Maureen, who lives in an aged care home and receives the pension, said she had to accept help from her son to pay her bills.
"Fortunately, my son came to my aid and put money in my account, but I have never been in that situation before – I feel violated," she said.
"It took me ages to save up that money and we were going on a cruise next year, which we've had to cancel.
"There's a quite a few things we've had to cancel because of this."
Maureen said she believed St George Bank should be protecting its elderly customers better.
"I'm furious with St George Bank for allowing three large transactions like that to go through within the same hour," she said.
"Why didn't the bells and whistles ring? Why didn't they ring me and verify?
"This is a pensioner account. Apart from a couple of cruises I paid for, which involved a few thousand dollars, my transactions have never been more than $500 or so.
"Yet they allowed these three large amounts to be transferred."
A spokesperson for St George Bank said they could not comment on individual customer matters for privacy reasons.
"St.George invests heavily in scam prevention and has robust processes in place to alert and protect customers. We work hard to recover money for customers where possible," the spokesperson said in a statement.
"When funds are unable to be retrieved, reimbursement is considered on a case-by-case basis with a range of factors taken into account."
The bank said it had been experiencing a recent spike in impersonation scams where scammers pose as a known business to trick people into sending them money.
"Customers should be wary of any unexpected calls, SMS or emails claiming to be from their bank or other reputable organisation, and always stop to consider what you're being asked to do.
"If in doubt, hang up and call back on a publicly listed number to confirm if the call was genuine."
ACCC calls on banks to act
Australians lost a record $2 billion to fraudsters last year amid a sustained increase in scams.
Despite the varied ways victims are being targeted, most payments to scammers still take place via traditional bank transfer, the Australian Competition and Consumer Commission (ACCC) says.
ACCC said in its July scam report Australian banks were in a unique position to help shut down scams.

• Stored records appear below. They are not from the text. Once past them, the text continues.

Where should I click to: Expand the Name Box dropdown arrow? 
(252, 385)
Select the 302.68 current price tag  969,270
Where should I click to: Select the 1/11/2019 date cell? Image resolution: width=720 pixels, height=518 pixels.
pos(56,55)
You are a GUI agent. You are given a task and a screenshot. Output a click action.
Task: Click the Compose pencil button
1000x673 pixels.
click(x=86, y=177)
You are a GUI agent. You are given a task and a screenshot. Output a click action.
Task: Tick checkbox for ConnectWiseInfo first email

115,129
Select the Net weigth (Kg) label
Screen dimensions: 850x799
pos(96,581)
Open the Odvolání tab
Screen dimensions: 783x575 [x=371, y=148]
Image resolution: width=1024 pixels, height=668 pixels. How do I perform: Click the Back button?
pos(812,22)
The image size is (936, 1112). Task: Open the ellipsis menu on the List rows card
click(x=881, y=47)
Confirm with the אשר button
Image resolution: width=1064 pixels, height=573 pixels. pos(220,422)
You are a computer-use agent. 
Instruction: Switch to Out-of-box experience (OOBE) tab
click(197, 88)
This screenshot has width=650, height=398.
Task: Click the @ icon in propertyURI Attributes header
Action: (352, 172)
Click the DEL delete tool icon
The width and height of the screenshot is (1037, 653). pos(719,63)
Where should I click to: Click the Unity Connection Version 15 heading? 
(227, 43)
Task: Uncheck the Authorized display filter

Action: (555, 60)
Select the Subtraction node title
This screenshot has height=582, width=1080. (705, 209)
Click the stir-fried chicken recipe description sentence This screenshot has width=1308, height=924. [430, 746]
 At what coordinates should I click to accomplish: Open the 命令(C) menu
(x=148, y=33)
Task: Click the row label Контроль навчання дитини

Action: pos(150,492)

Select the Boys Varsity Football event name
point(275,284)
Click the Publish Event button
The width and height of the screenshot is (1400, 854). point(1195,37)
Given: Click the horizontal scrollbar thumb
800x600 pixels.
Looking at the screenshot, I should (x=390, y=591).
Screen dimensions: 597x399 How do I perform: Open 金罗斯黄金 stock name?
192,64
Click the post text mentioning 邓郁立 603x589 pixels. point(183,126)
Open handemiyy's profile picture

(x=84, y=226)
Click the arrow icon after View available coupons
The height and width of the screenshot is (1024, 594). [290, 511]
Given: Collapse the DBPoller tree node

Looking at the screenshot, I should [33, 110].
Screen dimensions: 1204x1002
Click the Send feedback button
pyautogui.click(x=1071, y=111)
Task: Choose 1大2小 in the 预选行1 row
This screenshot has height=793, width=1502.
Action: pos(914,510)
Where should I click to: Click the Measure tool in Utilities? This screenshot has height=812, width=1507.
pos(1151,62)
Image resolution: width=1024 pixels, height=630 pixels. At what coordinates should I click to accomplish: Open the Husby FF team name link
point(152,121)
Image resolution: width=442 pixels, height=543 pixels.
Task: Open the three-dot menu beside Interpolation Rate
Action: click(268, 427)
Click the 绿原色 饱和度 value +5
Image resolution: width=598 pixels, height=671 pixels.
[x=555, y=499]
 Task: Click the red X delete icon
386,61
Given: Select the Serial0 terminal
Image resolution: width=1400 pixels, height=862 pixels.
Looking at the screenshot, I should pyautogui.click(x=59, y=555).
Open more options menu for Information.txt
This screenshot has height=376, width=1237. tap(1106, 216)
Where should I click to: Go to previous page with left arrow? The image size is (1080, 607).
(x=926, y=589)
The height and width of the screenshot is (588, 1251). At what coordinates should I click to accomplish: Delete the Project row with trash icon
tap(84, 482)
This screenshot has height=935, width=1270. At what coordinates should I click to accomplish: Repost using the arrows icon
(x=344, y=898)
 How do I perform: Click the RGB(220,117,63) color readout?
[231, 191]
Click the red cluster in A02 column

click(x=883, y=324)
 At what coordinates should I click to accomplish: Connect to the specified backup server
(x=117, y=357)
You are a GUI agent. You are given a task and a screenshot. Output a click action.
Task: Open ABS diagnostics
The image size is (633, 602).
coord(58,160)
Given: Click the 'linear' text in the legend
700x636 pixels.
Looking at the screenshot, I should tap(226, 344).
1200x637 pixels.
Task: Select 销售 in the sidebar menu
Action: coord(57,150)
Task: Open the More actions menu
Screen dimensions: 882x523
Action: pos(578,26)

The consumer watchdog has called on banks to adopt similar methods to those already in place in the UK, where banks match an account number to the name of the intended recipient.
Scammer red flags:
Unsolicited contact: They unexpectedly call, SMS or email you claiming to be from a reputable business
They know personal information: They have often already fraudulently obtained personal details like your name, ending digits on your credit card or approximate location, which makes them appear legitimate
They want you to action something: They will often instruct you to complete an action while on the phone to them – like updating your banking details, increasing your daily payment limit, downloading an app or sending money to a "new" account
They use spoofing software: They may use software to send you a fake SMS that appears to be from the business they say they're calling you from while on the phone with you to convince you the call is genuine.